Survival Analysis
Why use survival analysis?
Let's examine the dataset luekemia in the "survival" package.
> rm(list = ls())
> library(survival)
> data(leukemia)
> detach(Outbreak)
> data(package="survival",leukemia)
> attach(leukemia)
Survival in patients with Acute Myelogenous Leukemia. The question at the time was whether the standard course of chemotherapy should be extended ('maintenance') for additional cycles.
Variable |
Description |
---|---|
time |
Survival or censoring time |
status |
censoring status (0 if an individual was censored, 1 otherwise) |
x |
was maintenance chemotherapy given? ("Maintained" if yes, "Not maintained" if no |
Suppose we want to examine the association between the length of survival of a patient (how long they survived leukemia) and whether or not chemotherapy was maintained.
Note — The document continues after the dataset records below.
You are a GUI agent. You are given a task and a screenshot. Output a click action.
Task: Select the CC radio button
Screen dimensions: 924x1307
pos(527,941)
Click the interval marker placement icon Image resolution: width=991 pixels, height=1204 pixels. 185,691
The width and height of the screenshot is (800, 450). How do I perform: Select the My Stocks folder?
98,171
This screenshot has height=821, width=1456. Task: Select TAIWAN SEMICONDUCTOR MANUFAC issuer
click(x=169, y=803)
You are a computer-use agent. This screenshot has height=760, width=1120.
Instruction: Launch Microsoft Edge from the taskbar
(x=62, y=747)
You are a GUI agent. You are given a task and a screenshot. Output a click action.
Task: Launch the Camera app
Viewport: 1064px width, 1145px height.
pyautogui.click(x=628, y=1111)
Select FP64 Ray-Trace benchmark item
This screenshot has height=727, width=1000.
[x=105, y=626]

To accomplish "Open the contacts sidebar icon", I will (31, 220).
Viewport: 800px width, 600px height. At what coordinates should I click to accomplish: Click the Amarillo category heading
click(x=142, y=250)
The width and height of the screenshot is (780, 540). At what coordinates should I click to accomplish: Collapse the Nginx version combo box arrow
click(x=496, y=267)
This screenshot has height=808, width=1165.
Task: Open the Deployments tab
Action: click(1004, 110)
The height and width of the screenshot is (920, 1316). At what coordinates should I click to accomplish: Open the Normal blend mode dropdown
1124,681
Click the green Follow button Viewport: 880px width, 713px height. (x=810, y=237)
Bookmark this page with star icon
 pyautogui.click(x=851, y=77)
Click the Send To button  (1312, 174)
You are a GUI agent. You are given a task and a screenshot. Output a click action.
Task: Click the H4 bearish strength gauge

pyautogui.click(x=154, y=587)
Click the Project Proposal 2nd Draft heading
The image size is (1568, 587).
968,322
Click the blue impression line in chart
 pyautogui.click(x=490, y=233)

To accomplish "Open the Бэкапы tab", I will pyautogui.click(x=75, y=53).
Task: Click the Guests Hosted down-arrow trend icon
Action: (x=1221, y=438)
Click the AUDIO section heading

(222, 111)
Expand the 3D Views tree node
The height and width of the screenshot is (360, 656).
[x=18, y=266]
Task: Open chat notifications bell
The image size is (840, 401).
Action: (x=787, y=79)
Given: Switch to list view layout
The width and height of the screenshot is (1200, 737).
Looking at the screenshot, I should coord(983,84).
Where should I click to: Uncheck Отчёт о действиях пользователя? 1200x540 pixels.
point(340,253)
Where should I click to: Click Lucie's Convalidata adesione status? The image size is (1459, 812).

Suppose we create a histogram of the survival times.
> hist(time, xlab="Length of Survival Time", main="Histogram of Survial Time in AML Patients")
We see that the survival times are highly skewed due to the fact that there is a person who survived much longer than everyone else. In addition, there were quite a few people who survived for fewer than 10 years. This type of skewed distribution is typical when dealing with survival data and thus the normality assumption of linear regression is often violated, making it inappropriate to use.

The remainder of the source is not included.